▶ **What is needed**:
Everything from the line containing "críticas de cine (74, 2291)" through the final line of the records must be transcribed verbatim; nothing else belongs in the result.

====================

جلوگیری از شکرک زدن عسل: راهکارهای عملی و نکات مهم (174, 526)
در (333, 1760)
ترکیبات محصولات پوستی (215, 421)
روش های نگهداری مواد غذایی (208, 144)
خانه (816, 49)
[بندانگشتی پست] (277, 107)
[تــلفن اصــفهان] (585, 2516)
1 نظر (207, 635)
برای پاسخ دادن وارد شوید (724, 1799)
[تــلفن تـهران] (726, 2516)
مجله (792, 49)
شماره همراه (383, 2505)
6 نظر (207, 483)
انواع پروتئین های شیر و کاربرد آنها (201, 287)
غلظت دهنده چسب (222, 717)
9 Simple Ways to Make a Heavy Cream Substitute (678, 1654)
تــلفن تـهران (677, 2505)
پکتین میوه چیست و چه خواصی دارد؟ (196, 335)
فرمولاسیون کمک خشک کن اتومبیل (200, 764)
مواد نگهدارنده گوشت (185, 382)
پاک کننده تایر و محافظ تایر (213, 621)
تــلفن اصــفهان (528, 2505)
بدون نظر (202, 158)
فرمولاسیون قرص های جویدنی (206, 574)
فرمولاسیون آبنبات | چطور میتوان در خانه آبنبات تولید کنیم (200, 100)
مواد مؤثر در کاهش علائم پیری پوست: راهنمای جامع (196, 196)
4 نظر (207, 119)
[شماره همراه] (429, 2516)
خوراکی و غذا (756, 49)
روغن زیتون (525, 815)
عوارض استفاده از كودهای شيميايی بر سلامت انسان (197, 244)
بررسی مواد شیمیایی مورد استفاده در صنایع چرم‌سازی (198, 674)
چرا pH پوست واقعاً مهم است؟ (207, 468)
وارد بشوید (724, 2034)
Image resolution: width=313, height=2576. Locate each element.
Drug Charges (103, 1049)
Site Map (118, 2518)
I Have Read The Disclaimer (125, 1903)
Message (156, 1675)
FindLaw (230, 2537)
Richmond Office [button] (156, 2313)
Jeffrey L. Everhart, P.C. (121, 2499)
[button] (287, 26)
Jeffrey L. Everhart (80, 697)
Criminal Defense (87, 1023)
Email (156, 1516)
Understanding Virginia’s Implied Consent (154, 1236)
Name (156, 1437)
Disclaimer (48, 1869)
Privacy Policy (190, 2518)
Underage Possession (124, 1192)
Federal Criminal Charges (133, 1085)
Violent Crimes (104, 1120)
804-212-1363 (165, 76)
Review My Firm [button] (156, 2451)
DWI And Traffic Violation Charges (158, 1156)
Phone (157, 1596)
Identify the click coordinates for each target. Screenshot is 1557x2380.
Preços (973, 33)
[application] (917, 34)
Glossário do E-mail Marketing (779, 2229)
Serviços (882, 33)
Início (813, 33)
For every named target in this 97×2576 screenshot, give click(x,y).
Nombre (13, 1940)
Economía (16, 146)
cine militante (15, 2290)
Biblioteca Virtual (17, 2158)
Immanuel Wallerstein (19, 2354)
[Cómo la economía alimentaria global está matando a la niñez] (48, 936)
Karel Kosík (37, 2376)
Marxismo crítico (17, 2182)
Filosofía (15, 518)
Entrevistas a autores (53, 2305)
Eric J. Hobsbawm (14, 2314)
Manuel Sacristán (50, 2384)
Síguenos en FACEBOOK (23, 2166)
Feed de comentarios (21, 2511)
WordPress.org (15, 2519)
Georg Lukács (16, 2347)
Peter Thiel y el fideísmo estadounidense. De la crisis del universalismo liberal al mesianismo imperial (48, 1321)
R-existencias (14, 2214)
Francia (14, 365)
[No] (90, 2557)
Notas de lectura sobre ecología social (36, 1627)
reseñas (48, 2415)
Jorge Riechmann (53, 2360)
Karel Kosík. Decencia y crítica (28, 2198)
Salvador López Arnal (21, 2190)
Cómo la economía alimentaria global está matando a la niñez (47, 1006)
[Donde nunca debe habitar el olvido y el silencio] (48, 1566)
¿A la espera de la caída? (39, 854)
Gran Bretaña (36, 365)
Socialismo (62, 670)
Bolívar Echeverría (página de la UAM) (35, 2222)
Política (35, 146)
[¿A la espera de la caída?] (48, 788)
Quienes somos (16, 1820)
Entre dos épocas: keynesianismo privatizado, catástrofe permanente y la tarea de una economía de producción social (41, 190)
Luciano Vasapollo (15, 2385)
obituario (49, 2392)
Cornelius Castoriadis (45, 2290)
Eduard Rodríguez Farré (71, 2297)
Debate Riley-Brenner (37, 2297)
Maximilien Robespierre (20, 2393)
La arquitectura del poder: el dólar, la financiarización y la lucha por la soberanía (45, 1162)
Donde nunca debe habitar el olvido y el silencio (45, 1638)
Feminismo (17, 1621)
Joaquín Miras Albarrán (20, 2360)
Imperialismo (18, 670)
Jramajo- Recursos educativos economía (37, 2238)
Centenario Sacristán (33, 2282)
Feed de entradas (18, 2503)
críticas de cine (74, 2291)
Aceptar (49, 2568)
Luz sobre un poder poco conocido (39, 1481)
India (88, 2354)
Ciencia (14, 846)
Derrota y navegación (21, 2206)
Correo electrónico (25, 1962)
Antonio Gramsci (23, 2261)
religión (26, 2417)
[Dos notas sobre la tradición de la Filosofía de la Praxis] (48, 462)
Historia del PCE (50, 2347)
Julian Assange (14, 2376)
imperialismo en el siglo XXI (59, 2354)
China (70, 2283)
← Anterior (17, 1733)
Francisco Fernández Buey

====================

▶ **Task answer**:
críticas de cine (74, 2291)
Aceptar (49, 2568)
Luz sobre un poder poco conocido (39, 1481)
India (88, 2354)
Ciencia (14, 846)
Derrota y navegación (21, 2206)
Correo electrónico (25, 1962)
Antonio Gramsci (23, 2261)
religión (26, 2417)
[Dos notas sobre la tradición de la Filosofía de la Praxis] (48, 462)
Historia del PCE (50, 2347)
Julian Assange (14, 2376)
imperialismo en el siglo XXI (59, 2354)
China (70, 2283)
← Anterior (17, 1733)
Francisco Fernández Buey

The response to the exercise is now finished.